The well-prepared constable immediately took from his saddle bag the stuffed skin of a dead rattlesnake, doused it with a fluid from a smelly container and headed for the horses of Black Theo and his men. He had used this ruse twice before, once with poor results and once with a sudden bolting of horses that had pulled down a fence to get away from the snake flung onto the back of one of them. He was aiming to do the same trick again.
He was close to the horses, yet still out of sight, and could hear them nicker and heard the voice of one of the men, soon identified by Black Theo himself, “Them horses get too nervy for me, Hooker, so go quiet them down.”
“Yes, sir, Cap’n Theo,” came the reply. “Be right back. But don’t you gents eat my fare of bacon and beans. I’m dang hungry this morning.” The tone of his voice was most conciliatory, not a syllable of threat in it, from the low end of the totem pole, and Denby was willing to bet that one of the two men would eat Hooker’s share of beans and bacon … if he ever got back to the campfire.
Hooker plodded away from the campfire and, fully surprised, walked into the bore end of Denby’s pistol at his forehead. He sat down at a whisper, the red uniform striking fear into him and going totally mute even when questions were asked of him. Bound quickly with his own rope, and his neckerchief stuffed in his mouth, he stayed prone as directed, down and quiet, not a muscle moving, possibly more fearful of the red uniform than the black eye patch and the burnt cheek back at the campfire.
With amazing skill at his approach, Denby got near enough to fling the stuffed snakeskin directly onto the back of one horse. The uproarious result was three horses breaking free and bolting in a mad rush, the crashing sounds of broken limbs following their flight into the forest.

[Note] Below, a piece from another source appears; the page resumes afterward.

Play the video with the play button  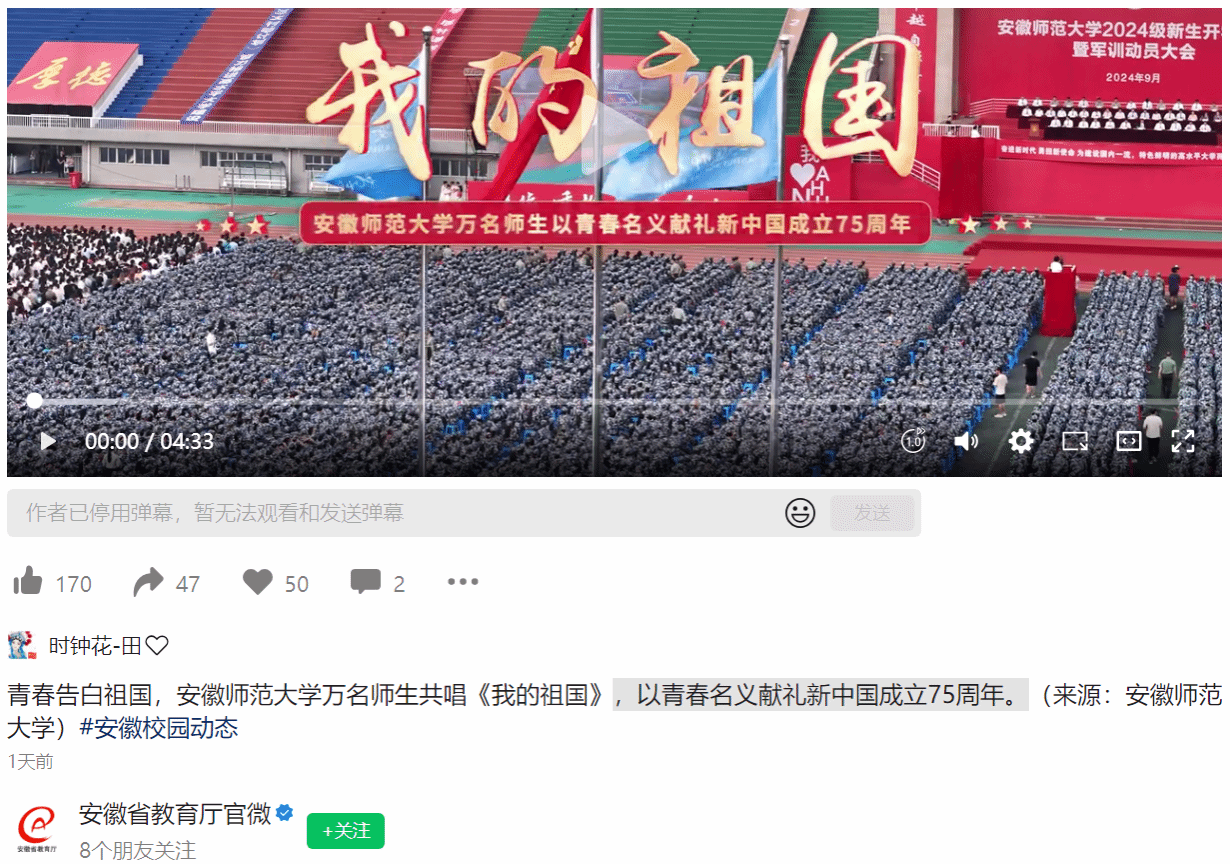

Denby’s opponents now were down to two men, one being Black Theo. The odds were better, and the prey at hand, the real prey. The pair came rushing to see what had gone wrong with the horses, Black Theo yelling out for Hooker and getting no answer.
Sergeant Joe Denby, resplendent in red, his chevrons making a statement of additional authority, stood in front of the final two opponents in the wrong. One man went for his pistol, has hand too slow for the Mountie, and he was shot dead on the spot.

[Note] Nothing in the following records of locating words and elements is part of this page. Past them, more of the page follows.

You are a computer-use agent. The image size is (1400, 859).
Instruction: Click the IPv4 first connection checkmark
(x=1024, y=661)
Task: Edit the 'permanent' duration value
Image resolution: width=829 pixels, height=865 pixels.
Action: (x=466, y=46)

When Black Theo went for his pistol, Denby shot it out of his hand, and then shot the scabbard free of his belt. Black Theo felt the singular pain as the bullet hit him at the hipline, the metallic scabbard and cutlass coming asunder in pieces.

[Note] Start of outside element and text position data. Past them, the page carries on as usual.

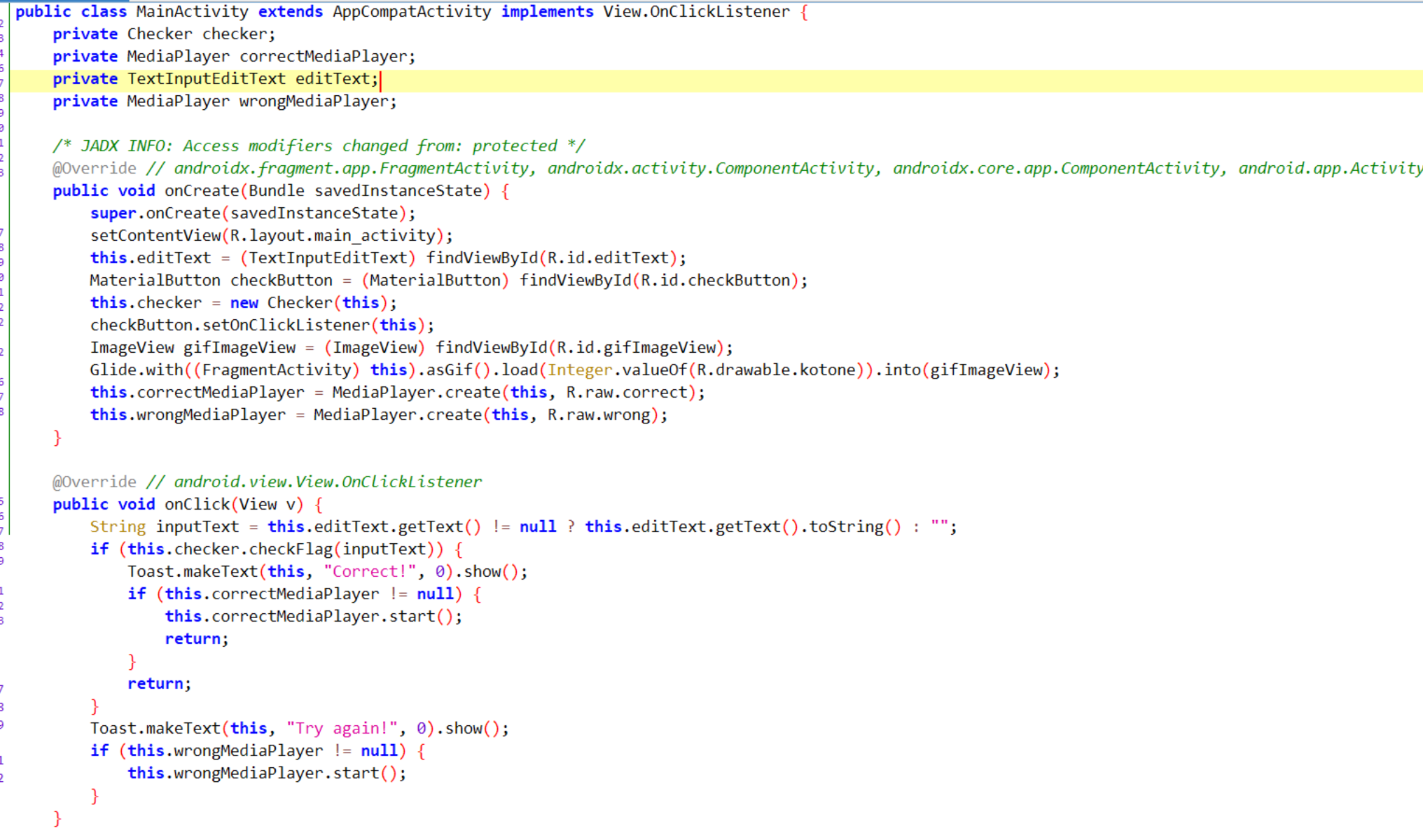This screenshot has height=840, width=1423.
Task: Click R.drawable.kotone in Glide line
Action: tap(776, 370)
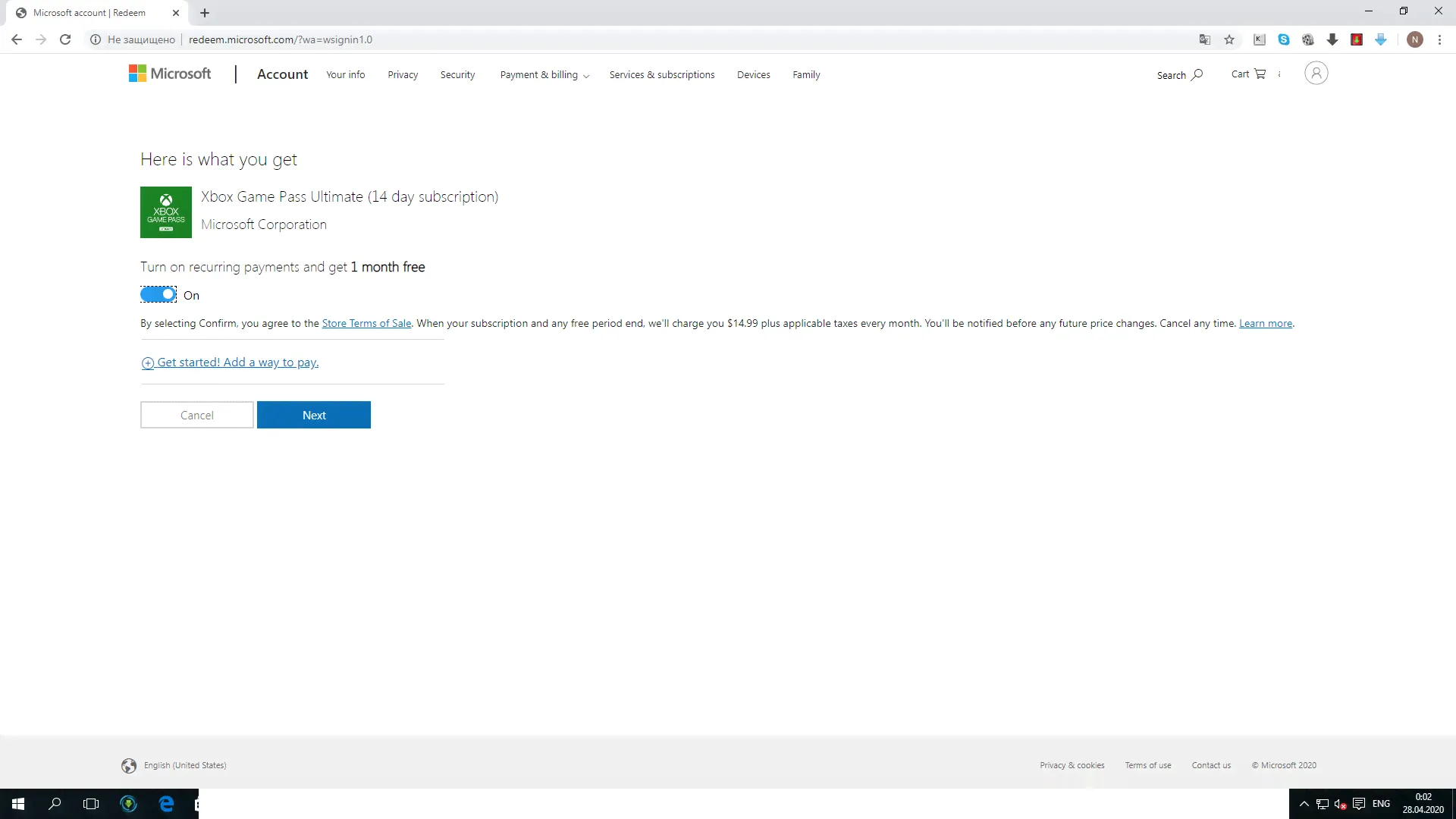Open the user profile avatar icon
Image resolution: width=1456 pixels, height=819 pixels.
[1316, 74]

Denby tied Black Theo securely, buried the dead man, put up a cross, entered a note in his log, and went to look for their horses, which he found less than a mile away.
On the way to Fort Cudahy, Hooker did not utter a single comment, which irritated Black Theo the whole route, and him never shutting his mouth about it.
He said to Denby, “You’ll not get me into the brig any which way, mister. My men will know about this and hang you from the nearest yardarm afore we get to that brig you have in mind.”
He nodded at Hooker and said, “That’s where my coward shipmate there, Mr. Hooker, will get his final wishes, at the point of a stiletto sharp as a witch’s nails or maybe he’ll walk the plank right off the wall.”
“Oh,” Denby had to say at one point, something internal making him say it, “is that from the wall of the brig we’ll never get to because your men will rescue you before we get there? Is that the one you’re talking about, Cap’n?”
Black Theo never said another word, nor did the Mountie until he turned him over to Inspector Colin MacKieran at Fort Cudahy in their most current meeting, the first one still vividly in place every time they met.